Deep neural networks (DNNs) are at the forefront of the field of artificial intelligence (AI) due to their super-human capabilities in various cognitive tasks such as image recognition and text generation. However, the key challenge is that of running DNNs in a performant and energy efficient manner. While there have been significant advancements in specialized AI hardware, the shuffling of data between memory and processing units poses as the main hurdle towards that goal.
A radically different approach to addressing this challenge is by localizing the synaptic weights in terms of the conductance values of nanoscale resistance-based (memristive) storage devices and performing the synaptic computations in the memory arrays themselves. This architecture, called analogue in-memory computing (AIMC), like the human brain, obviates data movement between memory and processing units and therefore consumes significantly less energy. Moreover, the synaptic computations are performed in the analogue domain, exploiting circuit laws, for fast and energy efficient computations.

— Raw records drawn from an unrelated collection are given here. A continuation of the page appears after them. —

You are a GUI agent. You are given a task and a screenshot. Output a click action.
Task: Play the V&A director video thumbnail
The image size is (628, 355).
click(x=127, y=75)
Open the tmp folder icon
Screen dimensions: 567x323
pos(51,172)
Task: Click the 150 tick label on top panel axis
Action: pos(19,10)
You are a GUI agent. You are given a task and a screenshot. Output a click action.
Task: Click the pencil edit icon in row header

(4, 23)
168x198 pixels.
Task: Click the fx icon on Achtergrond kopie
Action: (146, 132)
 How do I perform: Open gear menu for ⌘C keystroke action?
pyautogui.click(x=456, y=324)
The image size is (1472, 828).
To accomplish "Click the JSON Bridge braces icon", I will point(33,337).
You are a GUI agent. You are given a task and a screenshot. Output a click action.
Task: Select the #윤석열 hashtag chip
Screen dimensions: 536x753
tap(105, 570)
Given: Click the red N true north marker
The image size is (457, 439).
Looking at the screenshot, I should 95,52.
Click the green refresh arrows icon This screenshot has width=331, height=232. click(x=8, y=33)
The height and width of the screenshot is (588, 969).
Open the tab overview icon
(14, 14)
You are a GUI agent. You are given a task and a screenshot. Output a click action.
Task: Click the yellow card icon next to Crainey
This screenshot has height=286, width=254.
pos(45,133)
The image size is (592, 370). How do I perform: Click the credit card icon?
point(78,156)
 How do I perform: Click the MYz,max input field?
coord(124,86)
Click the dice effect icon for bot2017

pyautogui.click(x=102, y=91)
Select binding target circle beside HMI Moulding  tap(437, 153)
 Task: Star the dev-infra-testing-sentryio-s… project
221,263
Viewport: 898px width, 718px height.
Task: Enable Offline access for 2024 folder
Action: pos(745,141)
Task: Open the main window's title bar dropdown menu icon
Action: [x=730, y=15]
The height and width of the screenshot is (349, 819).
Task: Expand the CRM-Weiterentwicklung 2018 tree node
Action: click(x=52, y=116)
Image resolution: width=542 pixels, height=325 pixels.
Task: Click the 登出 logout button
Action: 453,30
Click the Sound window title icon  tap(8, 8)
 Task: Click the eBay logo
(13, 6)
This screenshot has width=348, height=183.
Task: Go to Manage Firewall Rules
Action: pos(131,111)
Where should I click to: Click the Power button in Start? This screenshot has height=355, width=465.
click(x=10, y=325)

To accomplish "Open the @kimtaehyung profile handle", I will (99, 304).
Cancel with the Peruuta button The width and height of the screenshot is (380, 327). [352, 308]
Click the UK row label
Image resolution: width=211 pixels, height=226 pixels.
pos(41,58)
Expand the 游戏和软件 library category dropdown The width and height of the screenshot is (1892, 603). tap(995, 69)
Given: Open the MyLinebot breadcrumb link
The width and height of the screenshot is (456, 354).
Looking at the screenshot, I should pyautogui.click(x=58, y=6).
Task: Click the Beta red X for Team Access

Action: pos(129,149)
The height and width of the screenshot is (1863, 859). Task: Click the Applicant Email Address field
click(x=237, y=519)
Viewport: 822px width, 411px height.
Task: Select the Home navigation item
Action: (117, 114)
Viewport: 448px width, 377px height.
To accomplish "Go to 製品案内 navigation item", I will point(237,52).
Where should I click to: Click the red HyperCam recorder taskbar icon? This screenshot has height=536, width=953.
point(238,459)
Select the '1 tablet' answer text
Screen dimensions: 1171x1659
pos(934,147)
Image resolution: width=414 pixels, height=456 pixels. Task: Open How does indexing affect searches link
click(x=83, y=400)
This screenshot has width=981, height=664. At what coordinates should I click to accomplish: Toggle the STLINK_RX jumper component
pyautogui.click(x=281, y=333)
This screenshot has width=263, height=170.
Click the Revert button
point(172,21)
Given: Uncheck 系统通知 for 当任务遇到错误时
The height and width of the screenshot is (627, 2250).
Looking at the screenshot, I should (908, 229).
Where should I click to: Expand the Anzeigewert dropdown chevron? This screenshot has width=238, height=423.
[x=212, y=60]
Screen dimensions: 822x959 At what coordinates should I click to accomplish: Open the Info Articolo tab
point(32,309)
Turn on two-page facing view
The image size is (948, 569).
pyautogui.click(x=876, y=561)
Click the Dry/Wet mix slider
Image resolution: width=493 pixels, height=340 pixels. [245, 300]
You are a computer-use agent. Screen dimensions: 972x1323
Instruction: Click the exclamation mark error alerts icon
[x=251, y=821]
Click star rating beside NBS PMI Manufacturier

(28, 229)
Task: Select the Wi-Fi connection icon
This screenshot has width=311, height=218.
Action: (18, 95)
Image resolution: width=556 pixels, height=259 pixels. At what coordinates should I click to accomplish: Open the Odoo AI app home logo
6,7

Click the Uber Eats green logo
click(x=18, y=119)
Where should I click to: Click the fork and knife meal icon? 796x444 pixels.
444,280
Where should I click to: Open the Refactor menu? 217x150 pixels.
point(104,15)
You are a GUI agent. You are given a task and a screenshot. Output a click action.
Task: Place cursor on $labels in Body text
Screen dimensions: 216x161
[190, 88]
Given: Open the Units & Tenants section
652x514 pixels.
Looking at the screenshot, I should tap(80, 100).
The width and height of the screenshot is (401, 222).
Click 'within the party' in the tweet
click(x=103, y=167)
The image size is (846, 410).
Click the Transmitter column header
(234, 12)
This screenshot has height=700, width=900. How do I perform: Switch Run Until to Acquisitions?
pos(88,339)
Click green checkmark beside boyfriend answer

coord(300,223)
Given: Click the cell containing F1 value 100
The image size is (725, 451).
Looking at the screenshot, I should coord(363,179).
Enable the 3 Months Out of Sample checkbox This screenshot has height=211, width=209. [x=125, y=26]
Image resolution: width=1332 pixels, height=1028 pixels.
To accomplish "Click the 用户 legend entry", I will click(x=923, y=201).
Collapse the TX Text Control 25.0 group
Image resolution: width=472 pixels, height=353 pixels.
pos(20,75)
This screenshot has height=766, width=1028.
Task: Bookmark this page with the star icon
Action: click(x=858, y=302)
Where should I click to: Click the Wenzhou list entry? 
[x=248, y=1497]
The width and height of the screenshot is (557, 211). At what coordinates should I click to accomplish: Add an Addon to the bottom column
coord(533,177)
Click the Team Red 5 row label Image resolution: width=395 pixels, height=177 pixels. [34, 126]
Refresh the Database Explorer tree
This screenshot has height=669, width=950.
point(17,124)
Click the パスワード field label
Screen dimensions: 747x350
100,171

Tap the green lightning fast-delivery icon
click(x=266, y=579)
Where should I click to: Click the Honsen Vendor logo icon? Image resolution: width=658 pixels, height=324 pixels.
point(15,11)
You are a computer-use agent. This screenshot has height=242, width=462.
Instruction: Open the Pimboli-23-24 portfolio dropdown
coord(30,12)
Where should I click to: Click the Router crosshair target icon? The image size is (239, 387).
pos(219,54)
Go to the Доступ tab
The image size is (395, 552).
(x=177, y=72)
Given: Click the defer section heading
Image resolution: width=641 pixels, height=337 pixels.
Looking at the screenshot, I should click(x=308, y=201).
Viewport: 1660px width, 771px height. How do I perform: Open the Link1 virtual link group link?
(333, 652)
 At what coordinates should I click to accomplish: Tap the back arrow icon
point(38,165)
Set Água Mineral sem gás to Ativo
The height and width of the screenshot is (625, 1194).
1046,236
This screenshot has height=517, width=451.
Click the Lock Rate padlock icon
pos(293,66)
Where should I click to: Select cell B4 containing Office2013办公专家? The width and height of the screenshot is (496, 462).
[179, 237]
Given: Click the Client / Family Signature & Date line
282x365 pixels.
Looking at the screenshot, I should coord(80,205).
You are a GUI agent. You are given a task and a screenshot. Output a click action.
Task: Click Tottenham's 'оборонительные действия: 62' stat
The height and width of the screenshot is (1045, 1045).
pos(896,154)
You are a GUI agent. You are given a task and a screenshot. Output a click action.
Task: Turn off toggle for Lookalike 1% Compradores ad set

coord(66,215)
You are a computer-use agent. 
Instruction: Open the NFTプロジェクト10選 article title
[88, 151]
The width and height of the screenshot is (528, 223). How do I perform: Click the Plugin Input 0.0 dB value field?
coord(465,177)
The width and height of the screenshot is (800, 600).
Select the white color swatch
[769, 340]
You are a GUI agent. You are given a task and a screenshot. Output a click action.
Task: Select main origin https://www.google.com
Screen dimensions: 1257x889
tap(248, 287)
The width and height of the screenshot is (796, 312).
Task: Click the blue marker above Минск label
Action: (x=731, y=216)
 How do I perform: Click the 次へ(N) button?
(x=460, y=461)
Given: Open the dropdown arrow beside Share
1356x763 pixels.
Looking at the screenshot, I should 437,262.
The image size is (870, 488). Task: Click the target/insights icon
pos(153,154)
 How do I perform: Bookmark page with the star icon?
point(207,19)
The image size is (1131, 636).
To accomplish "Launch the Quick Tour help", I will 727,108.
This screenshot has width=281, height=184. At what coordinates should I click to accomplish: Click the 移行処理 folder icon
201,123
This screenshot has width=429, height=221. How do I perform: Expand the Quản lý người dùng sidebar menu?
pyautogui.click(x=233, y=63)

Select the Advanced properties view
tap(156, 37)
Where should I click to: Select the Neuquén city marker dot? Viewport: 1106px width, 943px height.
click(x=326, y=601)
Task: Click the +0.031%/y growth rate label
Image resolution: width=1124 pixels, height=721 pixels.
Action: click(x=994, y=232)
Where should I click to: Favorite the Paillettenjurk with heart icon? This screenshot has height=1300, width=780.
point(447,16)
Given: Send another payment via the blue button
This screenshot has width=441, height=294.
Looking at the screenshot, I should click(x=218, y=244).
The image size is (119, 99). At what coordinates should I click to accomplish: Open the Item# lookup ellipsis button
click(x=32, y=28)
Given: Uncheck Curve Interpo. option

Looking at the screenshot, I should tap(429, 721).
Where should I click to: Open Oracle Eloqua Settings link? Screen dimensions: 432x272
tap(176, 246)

However, there are still key questions to be answered. Can this approach provide sufficient compute precision such that application accuracies are not impacted? Is it possible to seamlessly integrate analogue compute with digital compute, as a pathway towards full end-to-end realization of DNNs on-chip?
In our article, featured in Nature Electronics, we answer these questions by unveiling the first of its kind fully integrated mixed-signal in-memory compute chip based on back-end integrated phase-change memory (PCM) in a 14-nm complementary metal-oxide-semiconductor (CMOS) process. The chip comprises 64 AIMC cores (or tiles), each with a memory array of 256x256 unit cells. The unit cells are constructed with four PCM devices for a total of over 16M devices. In addition to the analogue memory array, each core contains a light digital processing unit performing activation functions, accumulations, and scaling operations. A global digital processing unit is placed in the middle of the chip for heavier digital computations associated with LSTM networks. Finally, an on-chip communication network enables core-to-core movement of partial results to enable accumulations.
The chip demonstrates massively parallel execution, with a maximal throughput of 63.1 tera-operations per second (TOPS), enabled by compact current-controlled oscillator Analog-to-Digital Converters (ADCs) placed on each unit-cell row. In the high-precision mode, using 4-phase read operation, the chip achieves 16.1 TOPS and the measured MVM throughput per area of the chip, 0.4 TOPS/mm2, is more than 15 times higher than comparable multi-core resistive memory AIMC chips.
The challenge in using PCM devices, however, is achieving sufficient computational precision. We characterized all 64 cores of the chip and demonstrated that they achieve an effective MVM precision between 3 and 4 bits. This is attributed to the proper on-chip ADC calibration circuits that remove unwanted nonlinear response. To assess whether the state-of-the-art MVM accuracy translates to inference accuracy, we implemented a variety of networks, covering all usable features of the chip.
First, we implemented a convolutional neural network for CIFAR-10 image classification. The network’s weights were programmed on 40 AIMC cores and the auxiliary network operations, namely batch normalization and ReLU activation, were implemented in the light digital processing units of the cores. Furthermore, accumulations of partial MVM results were also executed in the digital processing units, using the on-chip links to move the data between cores. The CIFAR-10 test accuracy achieved by the chip, 92.81%, is the highest amongst currently reported chips using similar technology.
In the next network, we aimed to answer the question “What is the achievable accuracy on a workload that utilizes all features of the chip?”. To answer that, we employed an LSTM network to generate captions of images in the Flickr8k dataset. The network utilizes all 64 cores, all digital processing units, and the on-chip communication network. In this case, the hardware accuracy, measured in BLEU scores, exactly matches the software floating-point baseline, despite of the full utilization of the chip.
As most fields transition towards AI-based technologies, the need for fast, low-power, and accurate inference hardware will be paramount. With the IBM HERMES project chip, we demonstrated that Analog-AI is a viable alternative to the conventional digital accelerator approaches. While further advances are required to mature the technology and move towards chips that can execute end-to-end inference workloads, this work demonstrates many of the building blocks needed to realize the full potential of Analog-AI.